The Demorest Emporium of Fashions moved from Broadway to elegant new quarters at 17 E. 14th Street, New York City, in 1874.
Demorest storefront
Schlesinger Library, Radcliffe Institute, Harvard University.

ELLEN CURTIS DEMOREST (1824-1898), built a New York fashion empire with her husband, William Jennings Demorest, and became the arbiter of style for women. Her development of an accurately sized paper pattern, and its mass distribution through Demorest's Illustrated Monthly and Mme. Demorest's Mirror of Fashions, revolutionized home dressmaking as the sewing machine became a common household fixture. The Demorests helped democratize American dress by placing high style within easy reach of the average woman.

Ellen followed the path of thousands of women in dressmaking and millinery when her father provided her with the financial backing to open a millinery shop in Saratoga Springs, New York.

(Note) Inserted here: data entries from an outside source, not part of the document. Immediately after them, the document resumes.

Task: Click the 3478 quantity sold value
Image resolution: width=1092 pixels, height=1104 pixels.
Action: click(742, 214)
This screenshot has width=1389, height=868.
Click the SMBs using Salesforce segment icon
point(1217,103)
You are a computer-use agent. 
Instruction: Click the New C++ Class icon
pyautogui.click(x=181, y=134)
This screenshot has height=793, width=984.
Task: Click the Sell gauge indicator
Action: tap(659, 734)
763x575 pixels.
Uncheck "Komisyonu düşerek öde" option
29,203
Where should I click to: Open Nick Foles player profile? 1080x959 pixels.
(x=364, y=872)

Seeking greater opportunity, Ellen moved to Brooklyn and met her husband, owner of Mme. Demorest's Emporium of Fashions, an enterprise begun with his first wife. Together, they expanded their business to a national market by launching a series of successful women's fashion magazines with tissue paper patterns in each issue. Ellen also added clothing lines and patterns for children and men.


DEMOREST’S ILLUSTRATED MONTHLY

The Demorests’ publishing empire was the vehicle for their business enterprises. Their flagship magazine, Demorest’s Illustrated Monthly and Mme. Demorest’s Mirror of Fashions brought to a growing female readership good fiction, information on the home, and the latest in European fashions in accurately sized and easy-to-use paper patterns for home dressmaking.
Demorest Color Plate from 1875
Schlesinger Library, Radcliffe Institute, Harvard University.

Ellen Demorest took a special interest in improving women's lives. Her shops throughout the country employed thousands of women as sales agents and provided socially acceptable work for women. True to their commitment to racial equality, the Demorests employed African American women in their business on equal terms with white women. All workers, regardless of race, sat together in the workroom and received the same pay. Their enterprises became international, as Ellen opened offices in Paris and London, and printed and distributed paper patterns in foreign languages. Through their magazines, the paper pattern industry, and Emporium, the Demorests dominated the apparel business.

Portrait Photo at top — Ellen Curtis Demorest, 1870. Smithsonian Institution, National Museum of American History, Behring Center.
 
Further Resources


On Ellen Demorest, see Claudia B. Kidwell, Cutting a Fashionable Fit: Dressmakers’ Drafting Systems in the United States (Washington, D.C.: Smithsonian Institution, 1979); Joy Sanabel Emery, “Dreams on Paper,” in Barbara Burman, ed., The Culture of Sewing: Gender Consumption and Home Dressmaking (Oxford, Eng.: Bay Publishers, 1999); Notable American Women; John A. Garraty and Mark C. Carnes, eds., American National Biography (New York: Oxford Univ. Press, 1999); Caroline Bird, Enterprising Women (New York: Norton, 1976); Vare and Ptacek, Mothers of Invention; Frank Luther Mott, A History of American Magazines, 1865–1885, vol. 3 (Cambridge: Harvard Univ. Press, 1938); Anne L. Macdonald, Feminine Ingenuity: How Women Inventors Changed America (New York: Ballantine Press, 1992); and Anne Commire, ed., Women in World History: A Biographical Encyclopedia (Waterford, Conn.: Yorkin, 1999). See also Wendy Gamber, The Female Economy: The Millinery and Dressmaking Trades, 1860–1930 (Chicago: Univ. of Illinois Press, 1997). An obituary appears in the New York Times, August 11, 1898. See also Papers of Anna May Curtis Morris, Schlesinger Library, Harvard Univ., Cambridge, Mass. The only full-length biography is Ishbel Ross, Crusades and Crinolines: The Life and Times of Ellen Curtis Demorest and William Jennings Demorest (New York: Harper and Row, 1963); however, the accuracy of some of its information has been questioned.